Step 1: Project Structure

my-databricks-project/
├── src/
│   ├── __init__.py
│   ├── pipelines/
│   │   ├── __init__.py
│   │   ├── bronze.py          # Raw ingestion
│   │   ├── silver.py          # Cleansing transforms
│   │   └── gold.py            # Business aggregations
│   └── utils/
│       ├── __init__.py
│       └── helpers.py
├── tests/
│   ├── conftest.py            # Spark fixtures
│   ├── unit/
│   │   └── test_transforms.py # Local Spark tests
│   └── integration/
│       └── test_pipeline.py   # Databricks Connect tests
├── notebooks/
│   └── exploration.py
├── resources/
│   └── daily_etl.yml          # Job resource definitions
├── databricks.yml             # Asset Bundle root config
├── pyproject.toml
└── requirements.txt

Step 2: Install Development Tools

set -euo pipefail

# Create virtual environment
python -m venv .venv && source .venv/bin/activate

# Databricks Connect v2 — version MUST match cluster DBR
pip install "databricks-connect==14.3.*"

# SDK and CLI
pip install databricks-sdk

# Testing
pip install pytest pytest-cov

# Verify Connect installation
databricks-connect test

Step 3: Configure Databricks Connect

Databricks Connect v2 reads from standard SDK auth (env vars,

~/.databrickscfg

, or

DATABRICKS_CLUSTER_ID

# Set cluster for Connect to use
export DATABRICKS_HOST="https://adb-1234567890123456.7.azuredatabricks.net"
export DATABRICKS_TOKEN="dapi..."
export DATABRICKS_CLUSTER_ID="0123-456789-abcde123"

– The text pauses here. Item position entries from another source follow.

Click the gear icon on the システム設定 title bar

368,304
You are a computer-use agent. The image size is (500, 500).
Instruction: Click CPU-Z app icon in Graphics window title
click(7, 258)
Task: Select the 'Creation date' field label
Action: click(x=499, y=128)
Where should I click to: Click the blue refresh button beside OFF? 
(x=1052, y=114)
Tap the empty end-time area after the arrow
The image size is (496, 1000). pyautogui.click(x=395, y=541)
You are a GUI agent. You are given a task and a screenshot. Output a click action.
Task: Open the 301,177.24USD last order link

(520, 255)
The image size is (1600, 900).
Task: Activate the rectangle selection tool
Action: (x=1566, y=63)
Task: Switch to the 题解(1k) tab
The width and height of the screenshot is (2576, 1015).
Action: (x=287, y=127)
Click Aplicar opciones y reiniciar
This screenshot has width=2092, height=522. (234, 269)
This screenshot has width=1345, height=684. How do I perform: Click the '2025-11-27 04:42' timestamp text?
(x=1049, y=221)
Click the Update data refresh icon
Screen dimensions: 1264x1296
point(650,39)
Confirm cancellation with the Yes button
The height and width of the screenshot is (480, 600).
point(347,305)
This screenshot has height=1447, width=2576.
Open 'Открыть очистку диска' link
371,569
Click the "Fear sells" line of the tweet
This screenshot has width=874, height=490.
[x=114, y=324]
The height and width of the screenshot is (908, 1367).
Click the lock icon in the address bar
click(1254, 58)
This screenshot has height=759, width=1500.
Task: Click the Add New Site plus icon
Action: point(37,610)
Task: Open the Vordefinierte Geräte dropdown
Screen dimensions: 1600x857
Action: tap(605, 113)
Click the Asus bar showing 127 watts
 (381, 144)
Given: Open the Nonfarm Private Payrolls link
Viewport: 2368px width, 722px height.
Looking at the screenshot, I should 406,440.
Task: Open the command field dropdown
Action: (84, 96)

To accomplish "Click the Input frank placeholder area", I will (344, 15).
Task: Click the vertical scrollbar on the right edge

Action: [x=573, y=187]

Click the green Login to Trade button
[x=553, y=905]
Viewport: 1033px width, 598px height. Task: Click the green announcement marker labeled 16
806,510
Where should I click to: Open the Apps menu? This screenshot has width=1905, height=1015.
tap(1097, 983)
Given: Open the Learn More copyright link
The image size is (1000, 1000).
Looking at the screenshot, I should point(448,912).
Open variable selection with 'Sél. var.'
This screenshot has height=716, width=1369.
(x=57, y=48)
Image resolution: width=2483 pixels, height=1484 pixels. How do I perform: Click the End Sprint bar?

# src/utils/spark_session.py
from databricks.connect import DatabricksSession

def get_spark():
    """Get a DatabricksSession — runs Spark on the remote cluster."""
    return DatabricksSession.builder.getOrCreate()

# Usage: df operations execute on the remote cluster
spark = get_spark()
df = spark.sql("SELECT current_timestamp() AS now")
df.show()  # Results streamed back locally

Step 4: Asset Bundle Configuration

# databricks.yml
bundle:
  name: my-databricks-project

workspace:
  host: ${DATABRICKS_HOST}

include:
  - resources/*.yml

variables:
  catalog:
    description: Unity Catalog name
    default: dev_catalog

targets:
  dev:
    default: true
    mode: development
    workspace:
      root_path: /Users/${workspace.current_user.userName}/.bundle/${bundle.name}/dev

  staging:
    workspace:
      root_path: /Shared/.bundle/${bundle.name}/staging
    variables:
      catalog: staging_catalog

  prod:
    mode: production
    workspace:
      root_path: /Shared/.bundle/${bundle.name}/prod
    variables:
      catalog: prod_catalog

# resources/daily_etl.yml
resources:
  jobs:
    daily_etl:
      name: "daily-etl-${bundle.target}"
      tasks:
        - task_key: bronze
          notebook_task:
            notebook_path: src/pipelines/bronze.py
          new_cluster:
            spark_version: "14.3.x-scala2.12"
            node_type_id: "i3.xlarge"
            num_workers: 2

Step 5: Test Setup

# tests/conftest.py
import pytest
from pyspark.sql import SparkSession

@pytest.fixture(scope="session")
def local_spark():
    """Local SparkSession for fast unit tests (no cluster needed)."""
    return (
        SparkSession.builder
        .master("local[*]")
        .appName("unit-tests")
        .config("spark.sql.extensions", "io.delta.sql.DeltaSparkSessionExtension")
        .config("spark.sql.catalog.spark_catalog",
                "org.apache.spark.sql.delta.catalog.DeltaCatalog")
        .getOrCreate()
    )

@pytest.fixture(scope="session")
def remote_spark():
    """DatabricksSession for integration tests (requires running cluster)."""
    from databricks.connect import DatabricksSession
    return DatabricksSession.builder.getOrCreate()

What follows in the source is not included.